Я мог бы назвать десятки «провинциалов», на которых «борцы» сии подействовали и действуют самым наихудшим образом. Наслушается такой вот периферийшик «борцов» и тоже начинает рубаху на себе драть и пуп царапать, выдавая схваченные в столице верхушки за откровение и единственную истину, утрачивая при этом свой дар, попускаясь убеждениями своими, думая, что они пустяковые и сам он дерьмо, а вот там, в столице…
Очень и очень умеют и любят столичные крикуны внушить, что ты сир, отстал и вообще с суконным рылом забрался в калашный ряд.
Повторяю, я уже заканчивал курсы, за два года наслушался всякой всячины и заметил: уж если «борец» орет слова «Россия!» «Родина!» и т. д. и т. п., значит, поблизости есть кто-то из тех, кому это услышать надлежит, кто может за эти патриотические крики заплатить рублишко, напечатать подборку стихов, увеличить тираж книги и даже ввести в какую ни на есть редколлегию.
Нет выпячивающих себя и свое слово бескорыстных витий в нашей литературе.
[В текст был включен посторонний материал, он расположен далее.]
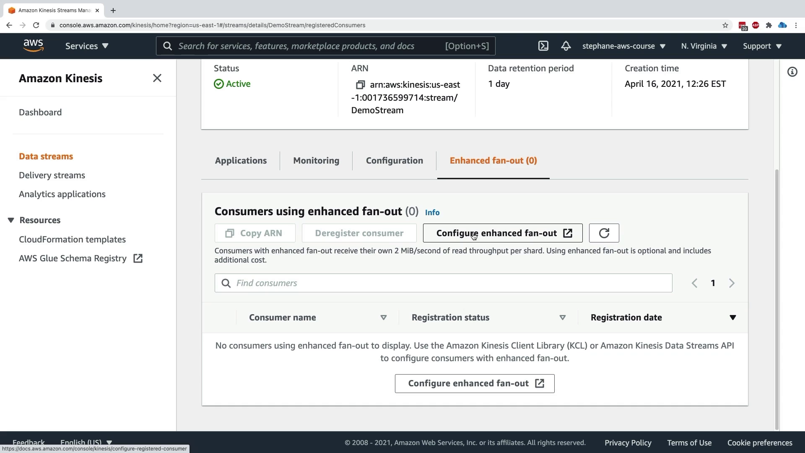The width and height of the screenshot is (805, 453).
Task: Bookmark this page with star icon
Action: 725,25
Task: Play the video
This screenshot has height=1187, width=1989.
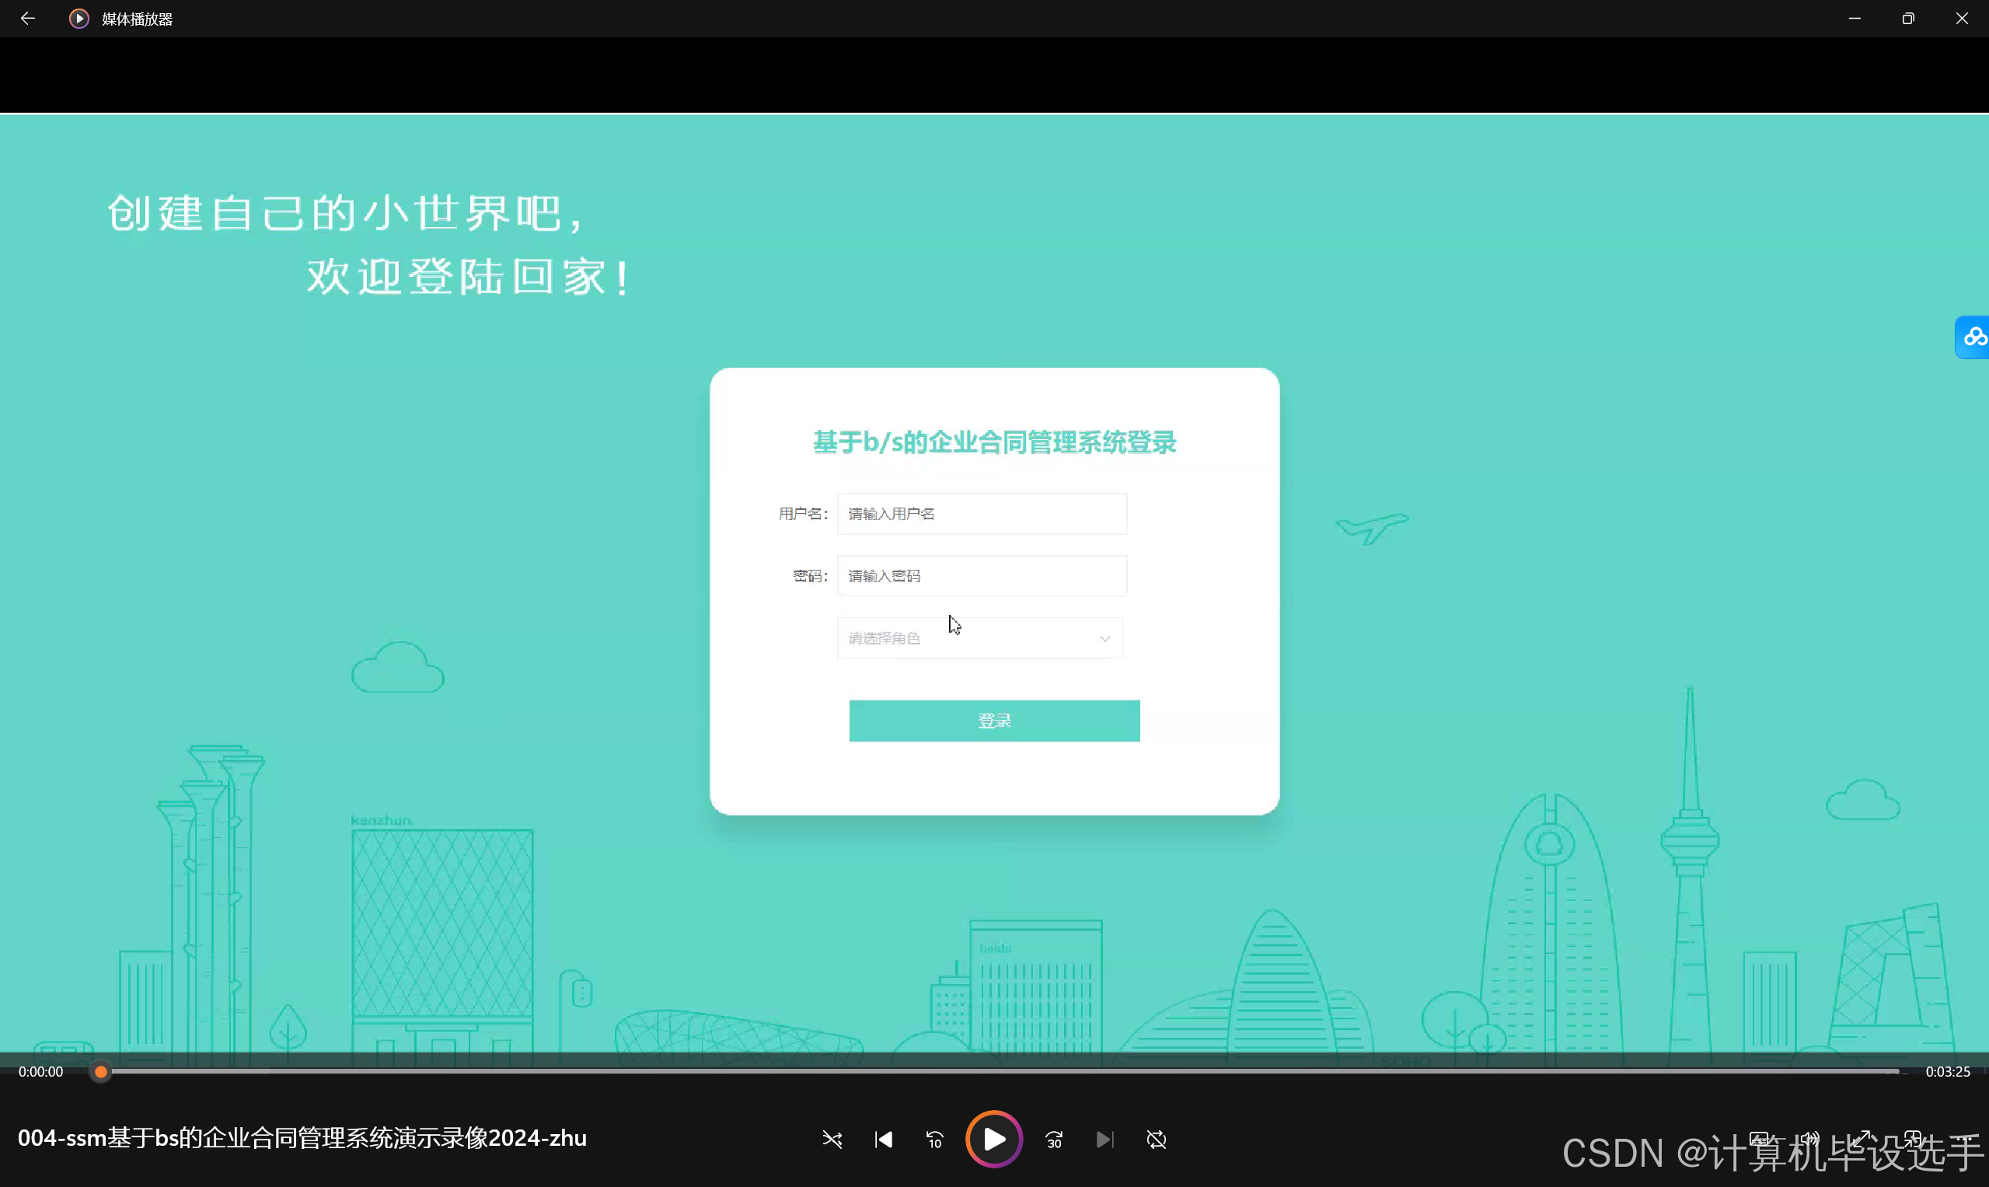Action: click(993, 1139)
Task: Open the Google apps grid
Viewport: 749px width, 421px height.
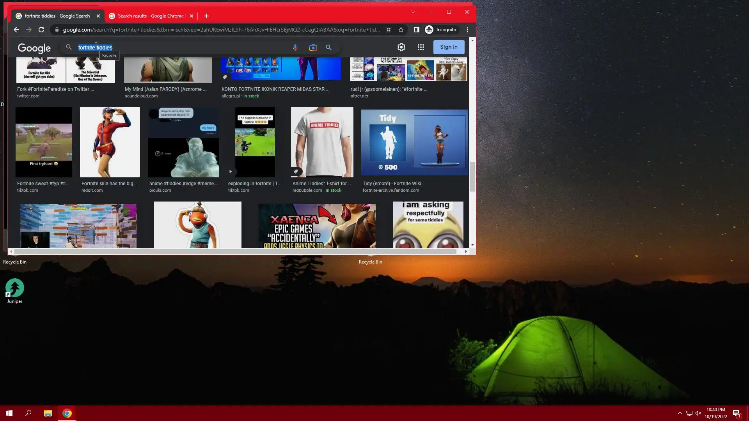Action: (x=421, y=47)

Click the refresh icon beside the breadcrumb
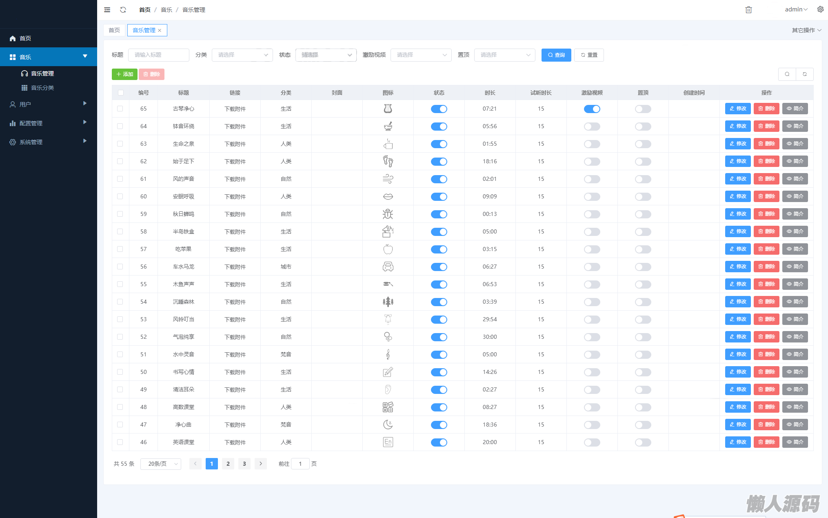tap(123, 10)
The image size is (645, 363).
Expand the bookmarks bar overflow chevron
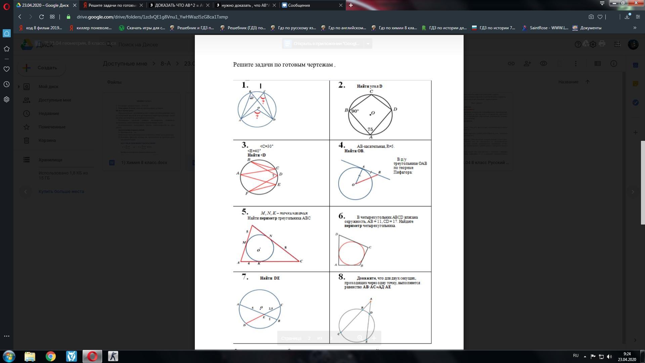635,28
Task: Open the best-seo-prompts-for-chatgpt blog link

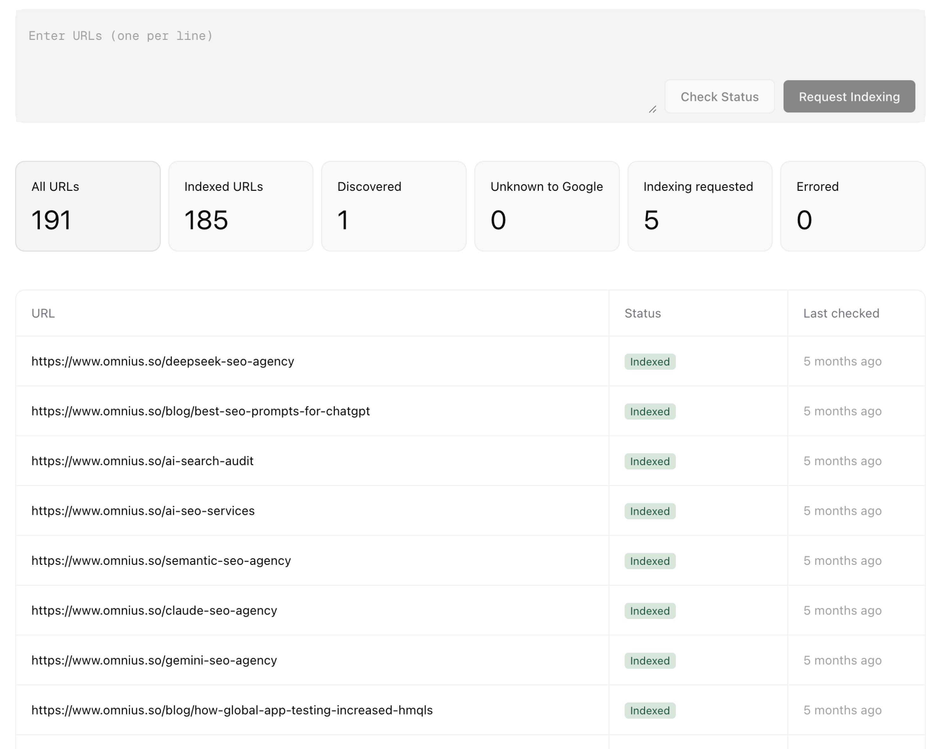Action: tap(200, 411)
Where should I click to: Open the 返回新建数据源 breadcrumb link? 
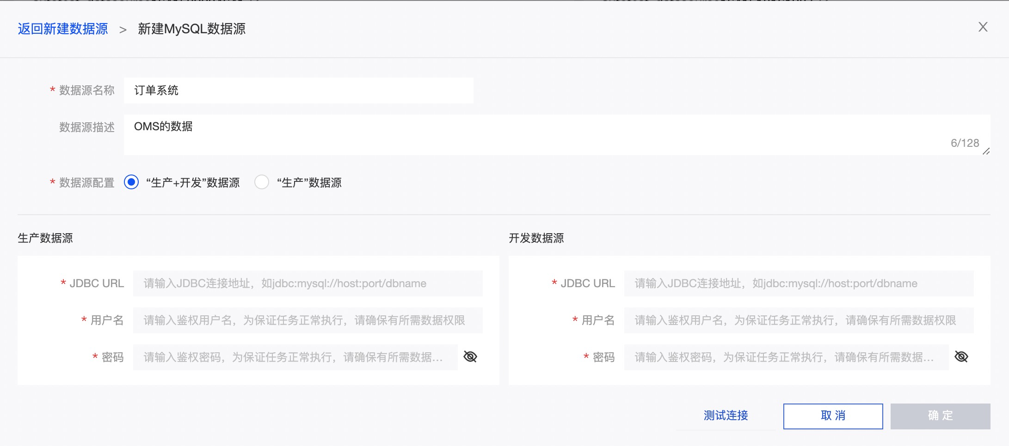[62, 28]
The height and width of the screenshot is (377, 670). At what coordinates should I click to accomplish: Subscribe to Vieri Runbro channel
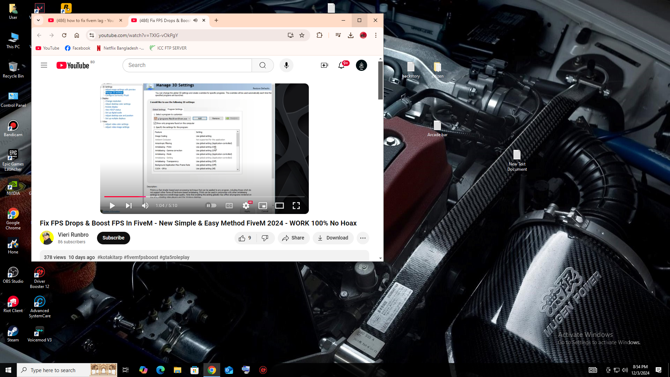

Бескорыстные, как правило, талантливы, им кричать не надо, за них говорят стихи, книги, перо — словом, их уединенный, тяжкий труд, в тяжком же труде не до суеты.
«Была в нем (Макарове) еще одна несовременность, — писал в статье к семидесятилетию Александра Николаевича Макарова критик Аннинский, о котором еще будет разговор впереди, в письмах критика ко мне, — он был вне групп. Как критик, он не размежевывал, не расчленял, не делил и не считался силами — он силы собирал… Он воистину был настроен на ритм всей нашей литературы: от поэзии до очерка и от Москвы, как говорится, до самых до окраин».
Это очень важное и своевременное высказывание я не случайно цитирую в самом начале книги о критике А. Макарове. Высказывание это избавляет меня от многословных объяснений и растолковываний, хотя сами читатели убедятся в том, о чем говорил сейчас критик Аннинский, по письмам Александра Николаевича, и уяснят, что делению он все же подвергал нашу литературу, но делению открытому, естественному, без уловок и заячьих скидок. Он делил литературу на плохую и хорошую, писателей — на талантливых и бездарных, коих подвизалось и подвизается в нашей литературе и по сию пору предостаточно.
Несколько раз я еще видел на курсах Александра Николаевича и всегда старался быть поближе к поэтам, с которыми он разговаривал. Держался он с ними по-товарищески просто и сам был предельно прост, а я уже знал, что был он и редактором журнала, и зам. редактора «Лит. газеты», что член он многих органов, что и критик он не последнего десятка.